Research shows a link between disorders like severe depression or schizophrenia, and physical brain abnormalities. These disorders affect mood and behavior. There are lots of biological connections which define the mental illness concept as brain illness. There are similarities between mental and physical diseases. In both conditions, there is reduced quality of life, suffering, the need for help and a lacking of skills. Many people however still question the authenticity of calling any mental ailment a disease. A majority argue that mental problems like addictions are behavioral, social or even a choice, but not a disease. This is contrary to mental health professional’s opinion, the founders and followers of Alcoholics Anonymous maintain.

Attitudes on mental illnesses and addiction have altered considerably. This has been noted since the start of avocation for the mentally ill and for parity, and it led to broad coverage of mental illnesses in the insurance plans. Modern culture has reduced social stigmas and even glamorized rehab. This has strengthened the idea that people with mental illness or addiction may be victims, and not always the perpetrators.
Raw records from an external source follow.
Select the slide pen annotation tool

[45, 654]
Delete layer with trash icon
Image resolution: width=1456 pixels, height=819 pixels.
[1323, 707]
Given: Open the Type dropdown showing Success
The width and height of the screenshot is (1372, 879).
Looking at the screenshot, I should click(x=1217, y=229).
Cancer patients however still seem far more considered compared to the schizophrenic or addicts.

Scientific advances are very significant in helping the parity cause. The neurological and biological connection gives strength to the belief that mental illnesses are real and urgent as physical illnesses. If it is curable, it can be treated, and there is a finite quality to that treatment and its cost. Therefore, insurance companies should be more willing to pay for it.

According to McGuire & Henry (2001), Insurance industry experts say that the precise impact of the parity on private health insurance premiums is complex to calculate, but increases group plans, with some costs passed to employees. In the United States, the Council for Affordable Health Insurance released a report which estimated that parity formulas were likely to increase rates by about 5%- 10%, on average (Freeman & Path are, 2005).  A study examining the costs linked with the parity program, found that it in reality did not increase the cost of mental health services. The plan is said to be related to the one planned in the House bill.
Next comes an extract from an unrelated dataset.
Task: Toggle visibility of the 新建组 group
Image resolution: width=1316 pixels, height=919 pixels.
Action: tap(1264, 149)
Parity is encouraged as the costs of treating mental illness are considerably more than the price associated with physical illness. Insurance companies charge deductibles when filing claims for mental illness but not for physical illness. Treating mental illness benefits large populations of consumers. Demand is however much more than the supply of treatment available. Charging deductibles and co-payments is therefore necessary in order to appropriately ration treatment to individuals in greatest need. The amount of money spent by the concerned parties of mental ill patients influences the extent of the care that is received by the consumer.

Private medical insurance plans discriminate medical coverage for mental illness. Mental health insurance parity is basically an issue of justice fairness. There should be no difference in priority for treatment in mental and physical diseases. Mental illness can occur in anyone, at any time, and therefore, requires appropriate and adequate care. There is need equal treatment, and need mental health insurance parity.
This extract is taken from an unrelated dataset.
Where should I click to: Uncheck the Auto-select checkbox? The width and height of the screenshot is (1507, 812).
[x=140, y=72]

The Mental Health Parity and Addiction Equity Act that was passed in the US eliminate the practice of disproportionate health treatment. Unequal treatment has denied persons with mental disorders and untreated substance use from accessing significantly important treatment services (Improving mental health insurance coverage, 1965). Providing parity avails insurance coverage for mental health disorders and substance use equally to other physical illnesses like hypertension, asthma, and heart attacks. The equitable coverage improves access to mental health and substance use disorder treatment services. Millions of people with mental illnesses or substance use disorders barely receive the needed treatment to get well. The lack of health insurance coverage for mental illness has created a large gap in treatment services. Improving the coverage therefore, will help more people get the care they need.